- Education: Stanford University (PhD)
- Occupation: Mathematician
- Awards: Chauvenet Prize (1990)

= David Allen Hoffman =

American mathematician

David Allen Hoffman is an American mathematician whose research concerns differential geometry. He is an adjunct professor at Stanford University. In 1985, together with William Meeks, he proved that Costa's surface was embedded. He is a fellow of the American Mathematical Society since 2018, for "contributions to differential geometry, particularly minimal surface theory, and for pioneering the use of computer graphics as an aid to research." He was awarded the Chauvenet Prize in 1990 for his expository article "The Computer-Aided Discovery of New Embedded Minimal Surfaces". He obtained his Ph.D. from Stanford University in 1971 under the supervision of Robert Osserman.

==Technical contributions==
In 1973, James Michael and Leon Simon established a Sobolev inequality for functions on submanifolds of Euclidean space, in a form which is adapted to the mean curvature of the submanifold and takes on a special form for minimal submanifolds. One year later, Hoffman and Joel Spruck extended Michael and Simon's work to the setting of functions on immersed submanifolds of Riemannian manifolds. Such inequalities are useful for many problems in geometric analysis which deal with some form of prescribed mean curvature. As usual for Sobolev inequalities, Hoffman and Spruck were also able to derive new isoperimetric inequalities for submanifolds of Riemannian manifolds.

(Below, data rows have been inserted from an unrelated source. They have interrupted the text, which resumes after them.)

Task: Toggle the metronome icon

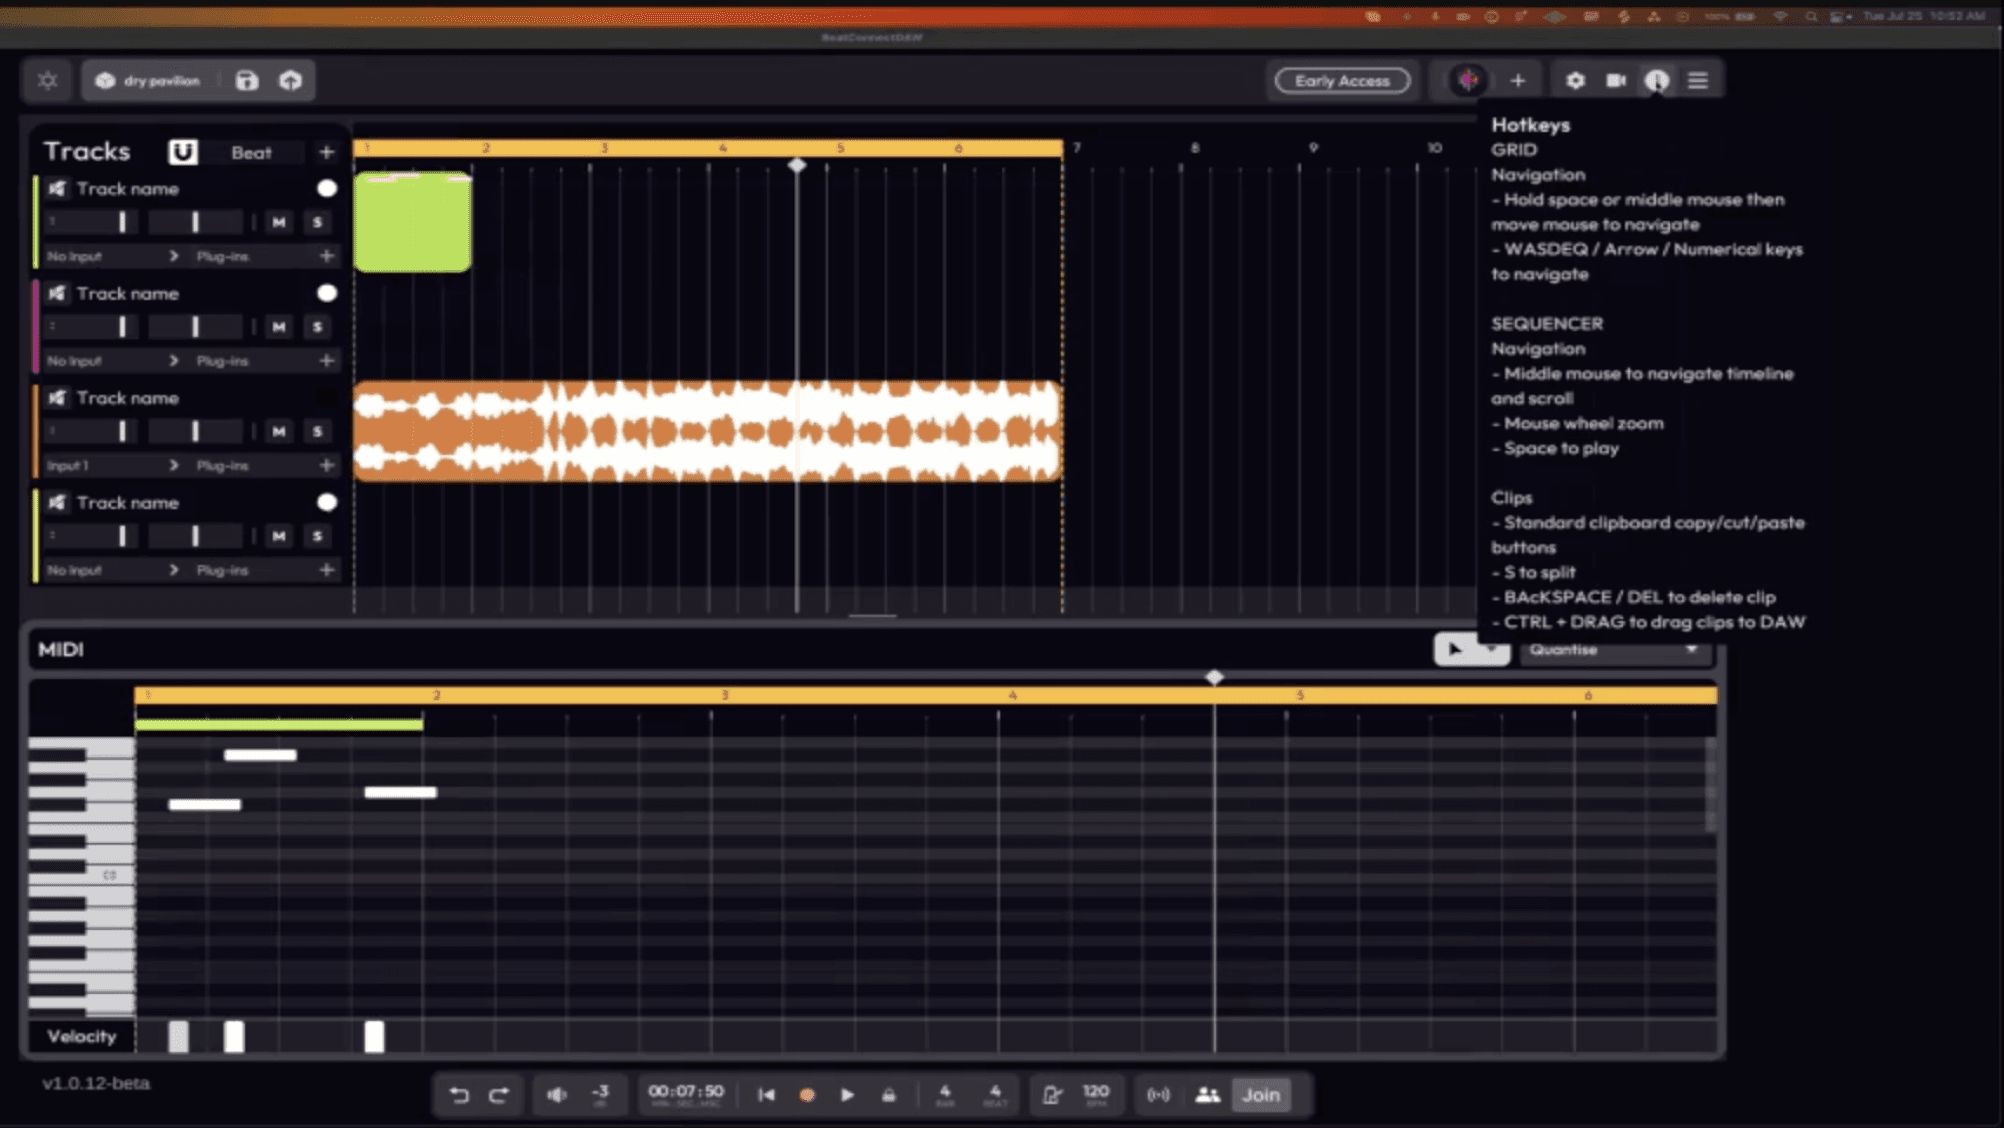Action: 1051,1095
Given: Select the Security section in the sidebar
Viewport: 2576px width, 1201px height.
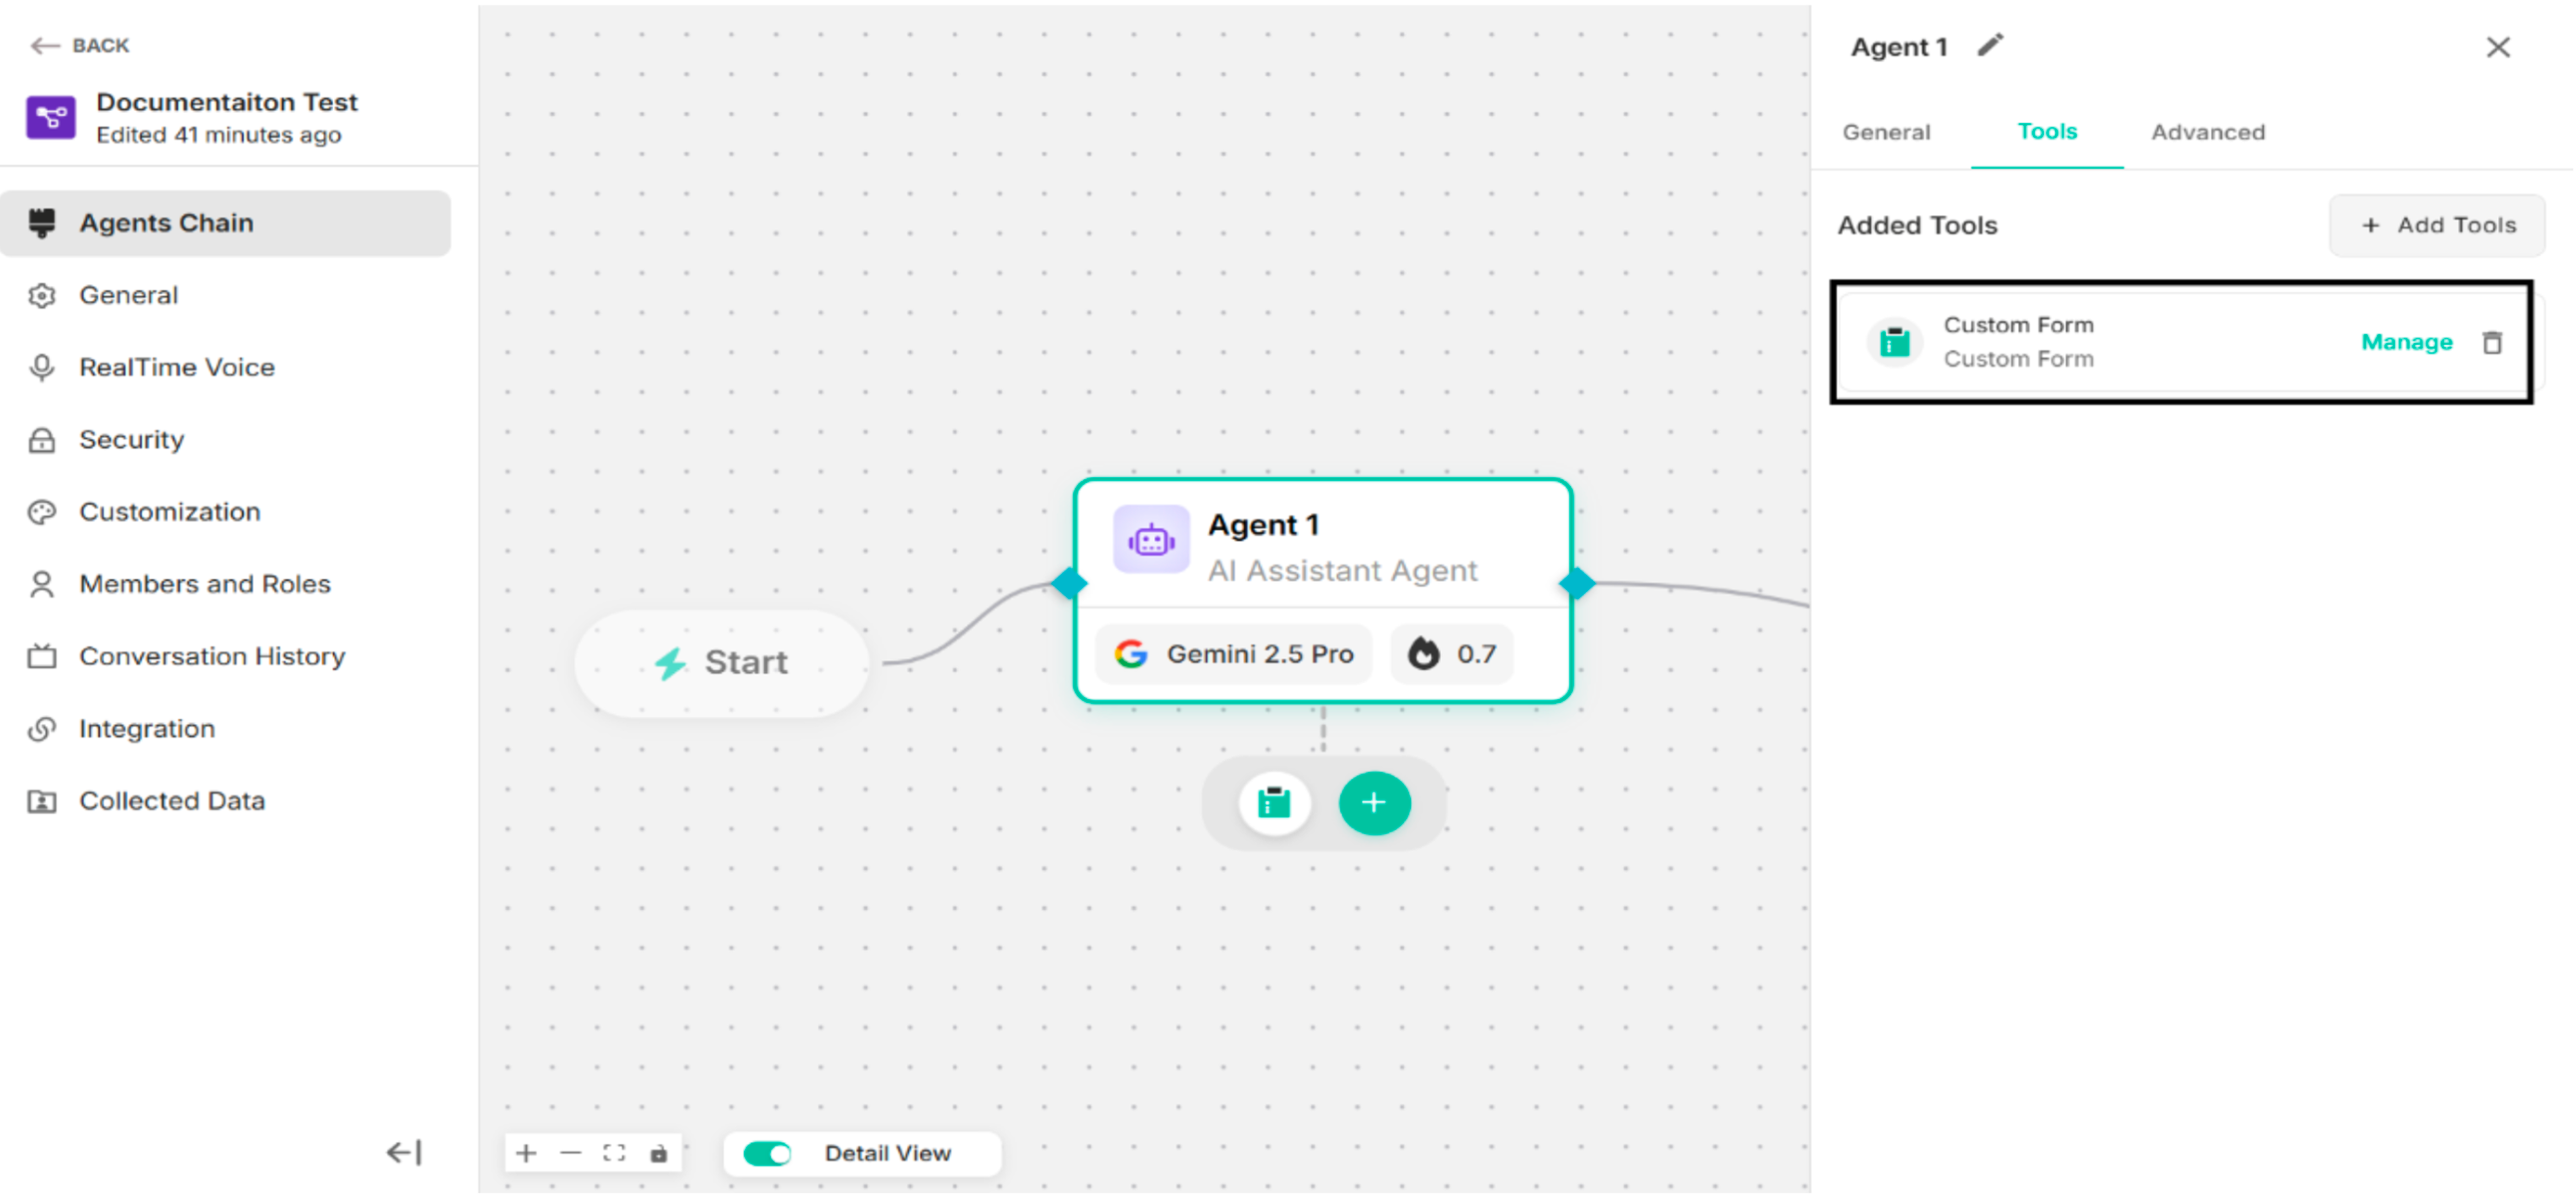Looking at the screenshot, I should click(131, 440).
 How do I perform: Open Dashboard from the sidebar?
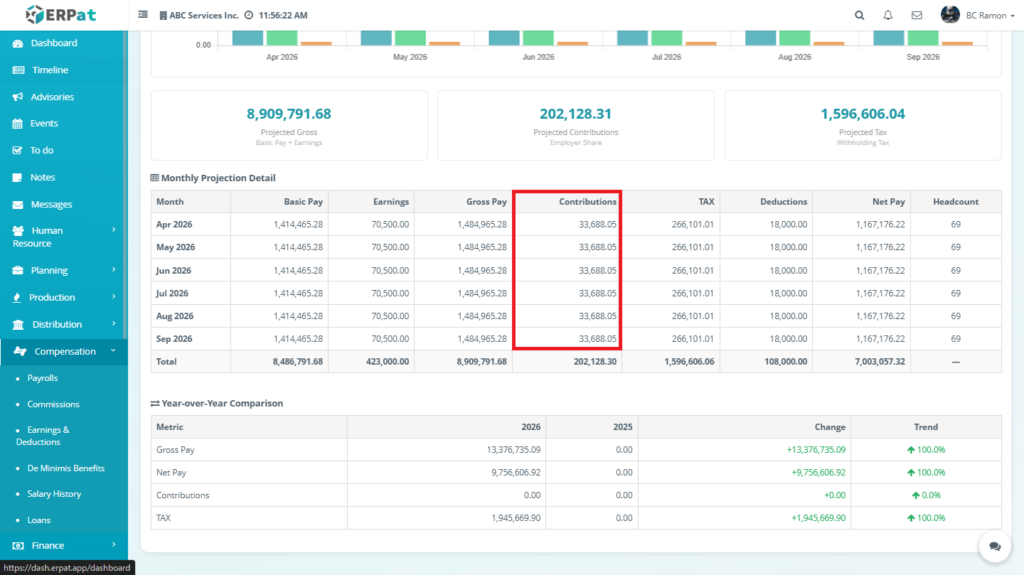53,43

It is well known that there is a wide variety of minimal surfaces in the three-dimensional Euclidean space. Hoffman and William Meeks proved that any minimal surface which is contained in a half-space must fail to be properly immersed. That is, there must exist a compact set in Euclidean space which contains a noncompact region of the minimal surface. The proof is a simple application of the maximum principle and unique continuation for minimal surfaces, based on comparison with a family of catenoids. This enhances a result of Meeks, Leon Simon, and Shing-Tung Yau, which states that any two complete and properly immersed minimal surfaces in three-dimensional Euclidean space, if both are nonplanar, either have a point of intersection or are separated from each other by a plane. Hoffman and Meeks' result rules out the latter possibility.